===== DATA LINES =====

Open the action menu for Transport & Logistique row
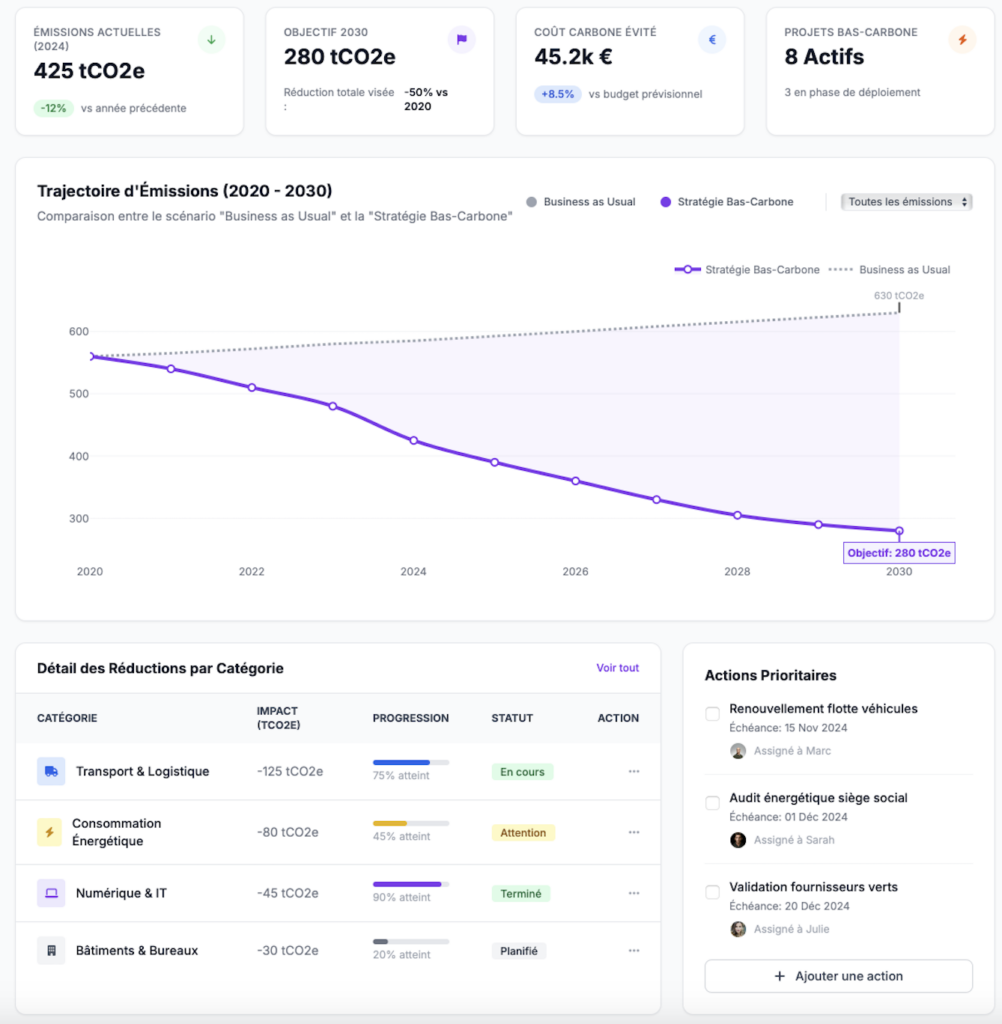Viewport: 1002px width, 1024px height. (x=633, y=771)
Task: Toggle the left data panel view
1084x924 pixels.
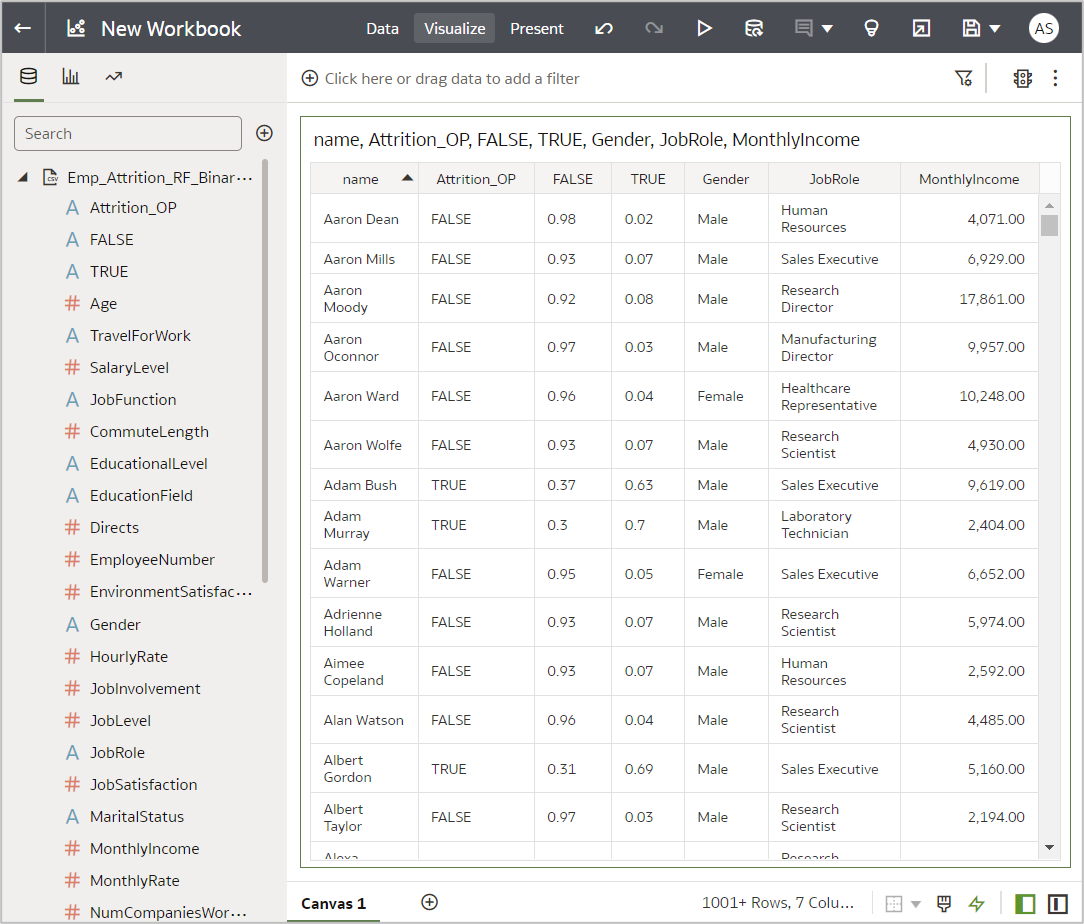Action: 1025,903
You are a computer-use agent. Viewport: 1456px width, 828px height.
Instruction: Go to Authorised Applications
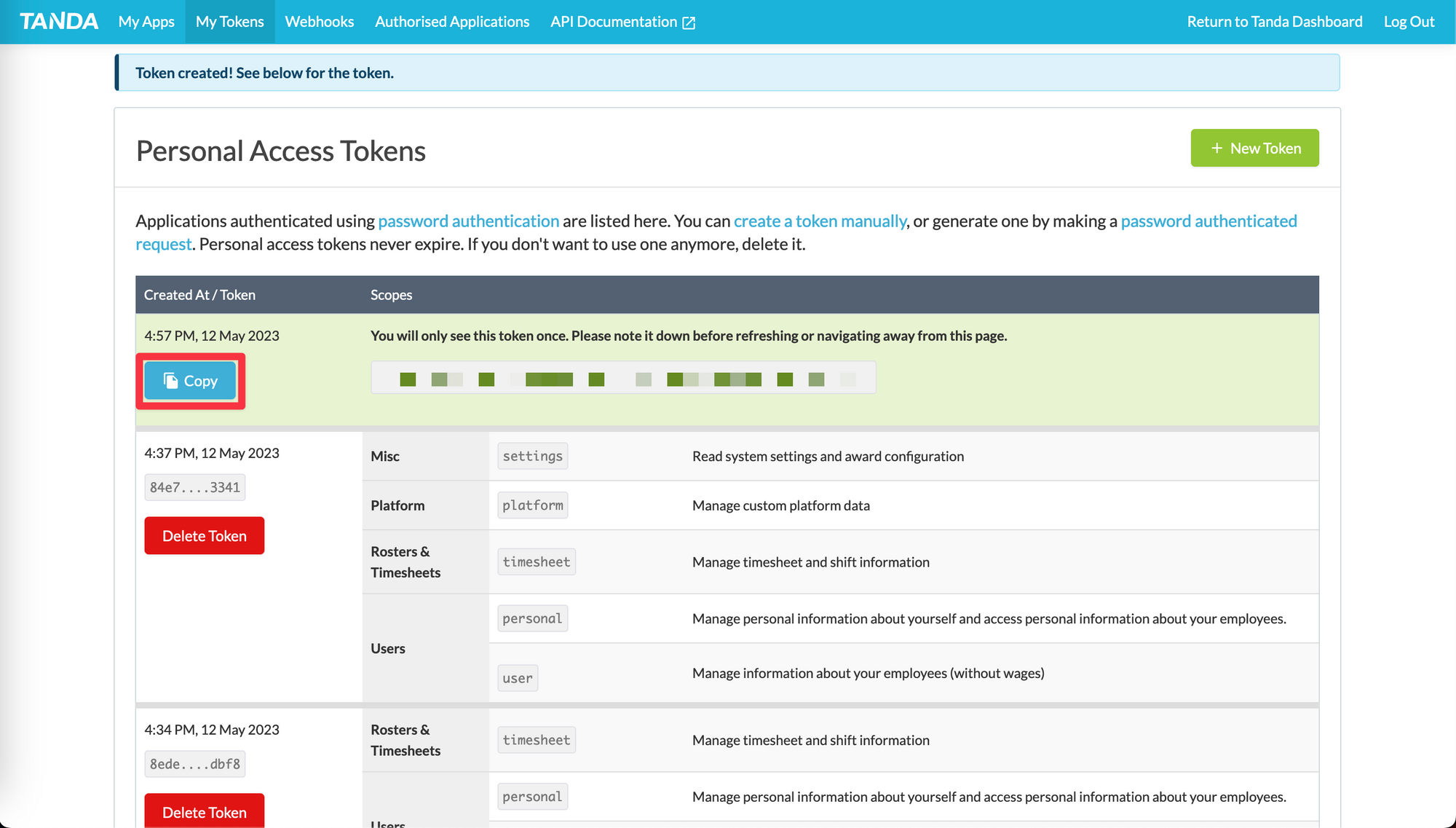452,22
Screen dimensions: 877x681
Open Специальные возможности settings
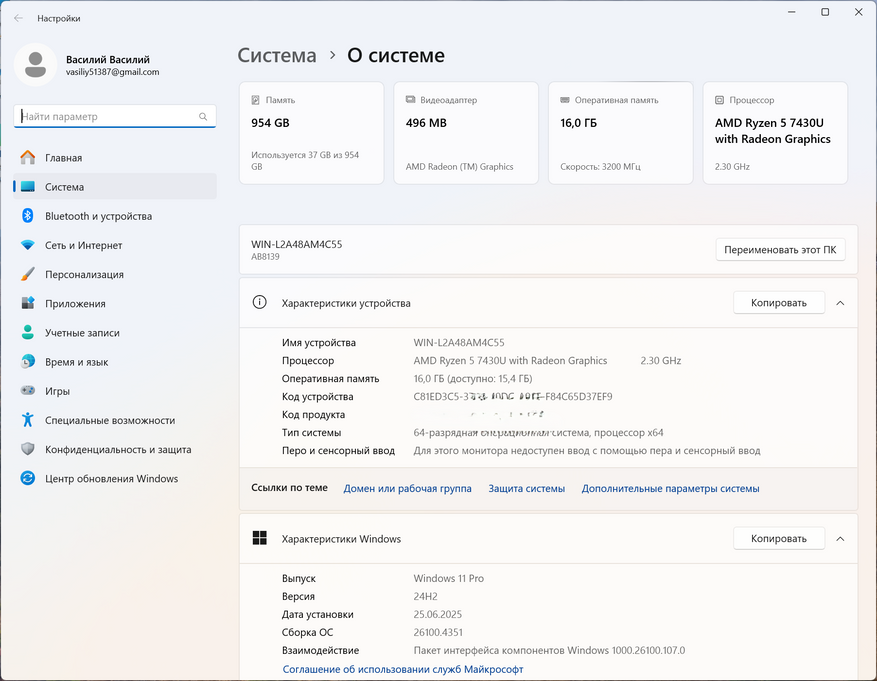pos(109,420)
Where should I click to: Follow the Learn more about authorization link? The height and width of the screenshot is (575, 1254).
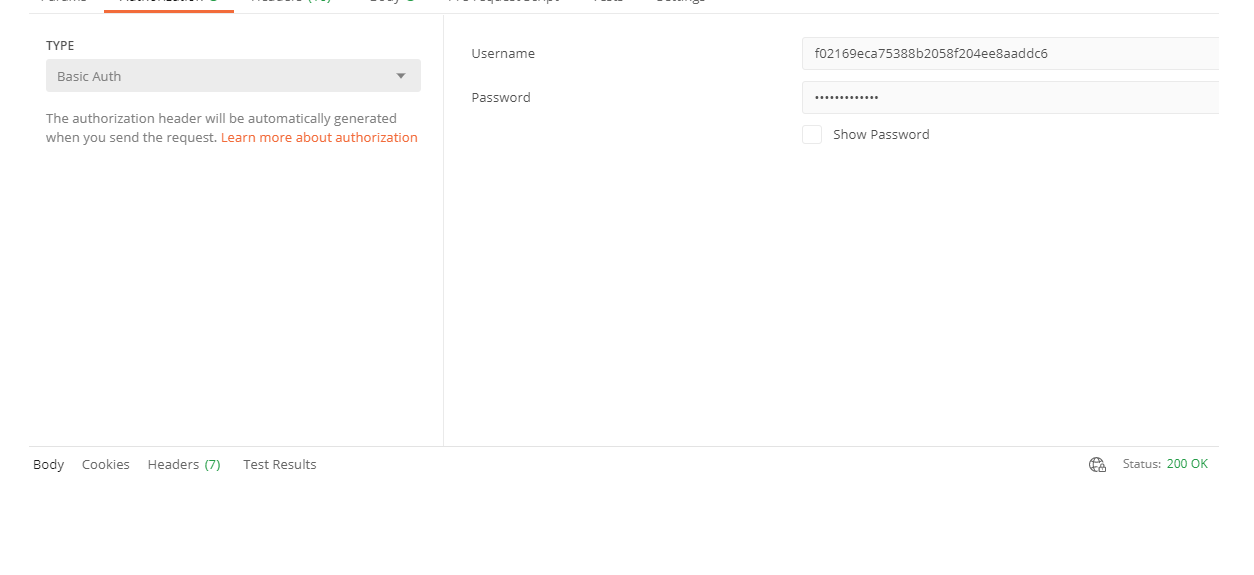319,138
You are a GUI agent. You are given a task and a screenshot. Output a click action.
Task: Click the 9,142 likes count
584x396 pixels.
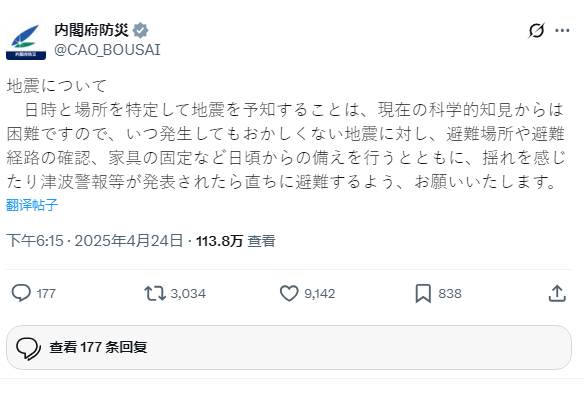click(x=320, y=294)
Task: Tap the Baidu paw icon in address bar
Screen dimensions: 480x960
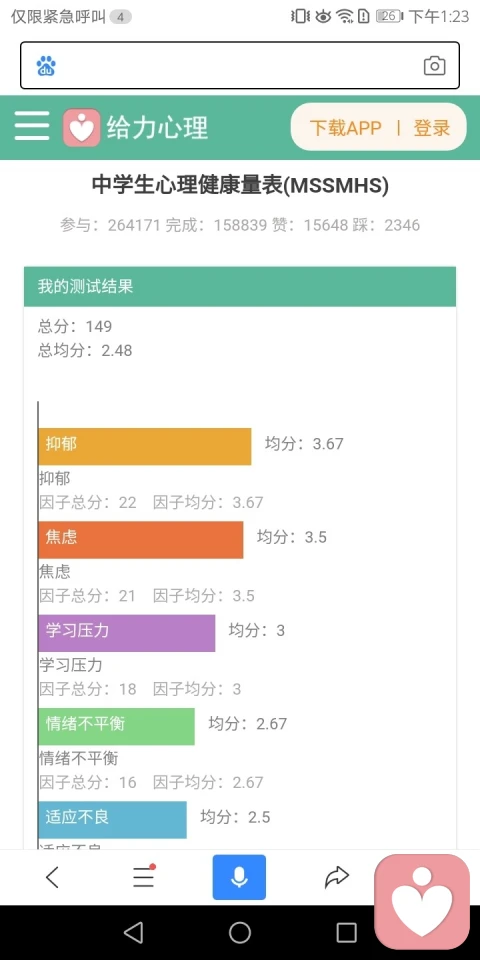Action: click(46, 66)
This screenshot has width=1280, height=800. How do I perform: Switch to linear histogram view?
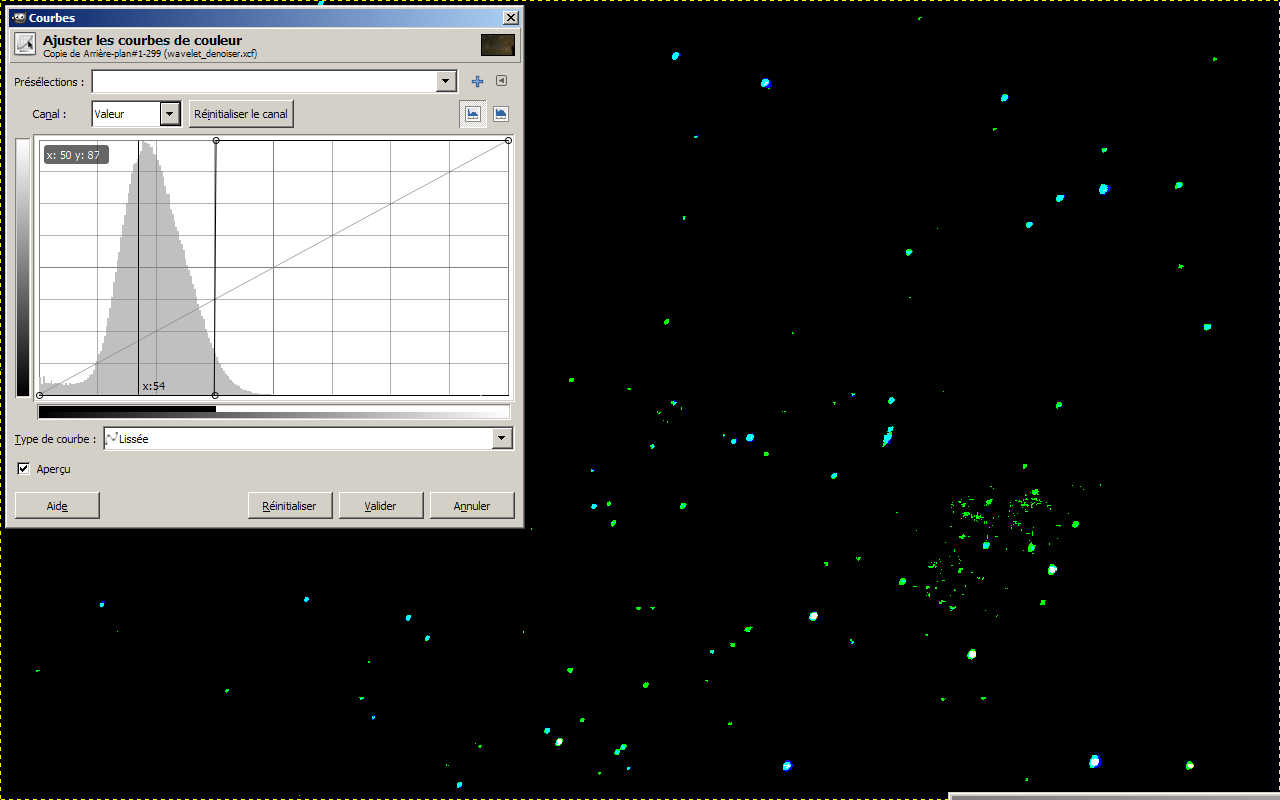(473, 114)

=====

EXERCISE TASK: Please rewrite the lines above as a numbered list, skipping any blank lines and leaving out the pictures.

REPLY TO THE TASK:
1. Open the action menu for Transport & Logistique row
2. Viewport: 1002px width, 1024px height. (x=633, y=771)
3. Task: Toggle the left data panel view
4. 1084x924 pixels.
5. Action: 1025,903
6. You are a computer-use agent. Viewport: 1456px width, 828px height.
7. Instruction: Go to Authorised Applications
8. 452,22
9. Screen dimensions: 877x681
10. Open Специальные возможности settings
11. pos(109,420)
12. Where should I click to: Follow the Learn more about authorization link? The height and width of the screenshot is (575, 1254).
13. 319,138
14. You are a GUI agent. You are given a task and a screenshot. Output a click action.
15. Task: Click the 9,142 likes count
16. 584x396 pixels.
17. click(x=320, y=294)
18. Task: Tap the Baidu paw icon in address bar
19. Screen dimensions: 480x960
20. Action: click(46, 66)
21. This screenshot has width=1280, height=800. How do I perform: Switch to linear histogram view?
22. (473, 114)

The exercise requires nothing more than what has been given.